As with the previous step we have decomposed Step 5 into a number of separate methods each performing a functionally distinct task corresponding to the description in Munkres algorithm.

*Step 6*

*Add the value found in Step 4 to every element of each covered row, and subtract it from every element of each uncovered column. Return to Step 4 without altering any stars, primes, or covered lines.* Notice that this step uses the smallest uncovered value in the cost matrix to modify the matrix. Even though this step refers to the value being found in Step 4 it is more convenient to wait until you reach Step 6 before searching for this value. It may seem that since the values in the cost matrix are being altered, we would lose sight of the original problem. However, we are only changing certain values that have already been tested and found not to be elements of the minimal assignment. Also we are only changing the values by an amount equal to the smallest value in the cost matrix, so we will not jump over the optimal (i.e. minimal assignment) with this change.

For Step 6, there is one supporting method to find the smallest uncovered value (described in Step 4).

Thecode used above is available in a complete Microsoft Visual Studio .NET 2010 C# project - munkres.zip. This is a console application that can read a text-file containing the cost matrix values arranged in a two-dimensional array or generate test matrices. The input file should be placed in the same folder as the calling executable. This project application can generate a random value cost matrix or a worst-case test matrix C(i,j) = i*j. Setting the value of each element C(i,j) of the cost matrix to the value i*j ensures that the maximum number of operations will be required to find the minimal assignment (which is the back diagonal). The locations of the ones (1's) in the associated mask matrix M correspond to the assignment pairs selected by Munkres' Algorithm. The following is an example run of the algorithm on a 3x3 worst-case test matrix.

*An Example Execution of Munkres' Algorithm*

This example illustrates the method of implementing a step-algorithm. It also serves to demonstrate why we do not attempt to implement every algorithm discussed in this course. :-)

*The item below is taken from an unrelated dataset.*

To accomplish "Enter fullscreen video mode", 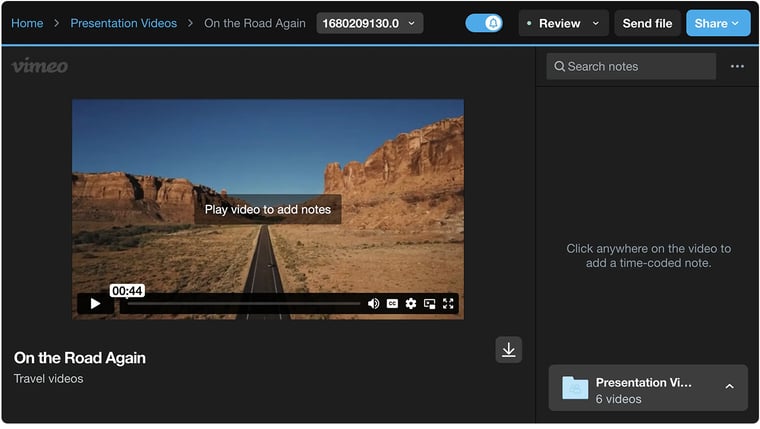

Answers to Frequently Asked Questions

- The algorthm will work even when the minimum values in two or more rows are in the same column.
- The algorithm will work even when two or more of the rows contain the same values in the the same order.
- The algorithm will work even when all the values are the same (although the result is not very interesting).
- Munkres Assignment Algorithm is not exponential run time or intractable; Munkres can achieve a low order polynomial run time, worst-case O(n
^{3}).*see doi: 10.1007/BF01930994* - Optimality is guaranteed in Munkres Assignment Algorithm.
- Setting the cost matrix to C(i,j) = i*j makes a good testing matrix for this problem.
- In this algorithm the range of indices is[0..n-1] rather than [1..n].
- Step 3 is an example of the greedy method. If the minimum values are all in different rows then their positions represent the minimal pairwise assignments.
- Step 5 is an example of the Augmenting Path Algorithm (Stable Marriage Problem).
- Step 6 is an example of constraint relaxation. It is "giving up" on a particular cost and raising the constraint by the least amount possible.
- If your implementation is jumping between Step 4 and Step 6 without entering Step 5, you probably have not properly dealt with recognizing that there are no uncovered zeros in Step 4.
- In the matrix M 1=starred zero and 2=primed zero. So, if C[i,j] is a starred zero we would set M[i,j]=1. All other elements in M are set to zero
- The Munkres assignment algorithm can be implemented as a sparse matrix, but you will need to ensure that the correct (optimal) assignment pairs are active in the sparse cost matrix C
- Munkres Assignment can be applied to TSP, pattern matching, track initiation, data correlation, and (of course) any pairwise assignment application.
- Munkres can be extended to rectangular arrays (i.e. more jobs than workers, or more workers than jobs) .
- The best way to find a maximal assignment is to replace the values c
_{i,j}in the cost matrix with C[i,j] = bigval - c_{i,j}. - Original Reference: Algorithms for Assignment and Transportation Problems, James Munkres, Journal of the Society for Industrial and Applied Mathematics Volume 5, Number 1, March, 1957
- Extension to Rectangular Arrays Ref: F. Burgeois and J.-C. Lasalle. An extension of the Munkres algorithm for the assignment problem to rectangular matrices. Communications of the ACM, 142302-806, 1971.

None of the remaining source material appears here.